Gallische Delikatessen

Franziskusweg – Tag Zwei

Die Nacht war aufregend. Zwischen Tierlauten, die mich in verschiedenste Welten versetzen. Das Scharren ist zu laut für einen Vogel. Dann ein Grunzen. Ganz nah neben mir im Unterholz – ein Wildschwein – nicht zu sehen dafür eindeutig zu hören. Respekt stellt sich ein. Ich leuchte – denn was man sehen kann hat’s schwerer, einem Angst zu machen. Sehe nichts. Trete näher heran. Einen Stein los. Der poltert über den Abhang. Kurz Ruhe. Ein Fauchen. Geraschel das sich entfernt. Die Sau kommt nicht wieder und ich wache mit Blick in den kitschblauen Himmel wieder auf. In Stia gibt’s Kaffee (Cafe) und Brioche. Der Reim ist am abklingen. „La mia zia su la via per stia.“ Los geht’s, dem mir wieder wohlgesonnenen Pilgerführer nach. Unsere wiedergewonnene Freundschaft hält nur kurz an. Ungefähr ein paar Meter – dann lotst er mich zu weit, vollbewachsene Hänge hoch, klippen hinab, und das alles oftmals ohne Anzeichen eines Weges oder von Zivilisation. So schön das Land ist, so unwirtlich zeigt es sich, wenn man es herausfordert.
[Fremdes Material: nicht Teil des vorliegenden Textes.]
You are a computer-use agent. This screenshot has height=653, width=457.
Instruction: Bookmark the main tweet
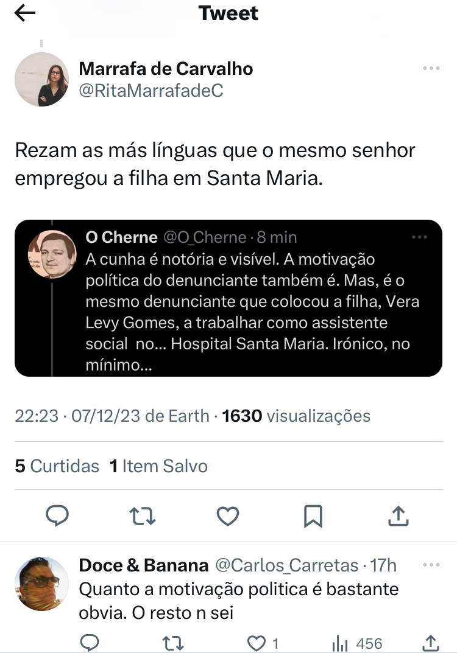[x=313, y=517]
Sobald die  empfohlene Pfadbreite von 40cm unteritten wird, besitzt plötzlich alles Dornen. Auch die ohne Früchte, was genau genommen unfair ist. Während ich mich durchkämpfe und Juckreiz an allen Enden ignoriere, kämpft die Sonne auch. Alle Rekorde so zu durchbrechen, wie der König aller Dornen es mit meiner Schuhsohle macht. Er ist erfolgreicher. Ich humple. Die Essenz des Lavendels auf die Wunde, die Essenz des heutigen Tages aufs Papier: Erstaunlich wie eng Frustration und Glücksgefühl in Ausnahmesituationen nebeneinander einhergehen. Ebenfalls Getriebenheit und das völlig passive Annehmen der Gegebenheiten. Diese Zustände haben heute viel von ihrem absoluten Charakter eingebüßt. Als ich beim Kloster Camaldoli (zweite Silbe betont) ankomme, bin ich streichfähig. Schatten. Kaffee (Cafe), Obst, Brot, Grappa optional. Der Reiseführer offeriert ein goodie: Wenn ich nicht nach Camaldoli (gleichnamiges Dorf) absteige, beträgt die nächste Tagesetappe nur siebenkilometerzweistunden. Ich hab zu viele Nächte meiner Jugend sinnbefreiter Weise vor Computerspielen verbracht, um die Chance auf ein Bonuslevel verstreichen lassen zu können. Also geht’s durch Buchenwald. Jede Menge davon. Der ist so schön, dass ich mir vorstelle, die Nazis hätten niemals existiert, damit ich den Begriff konnotationsfrei genießen kann.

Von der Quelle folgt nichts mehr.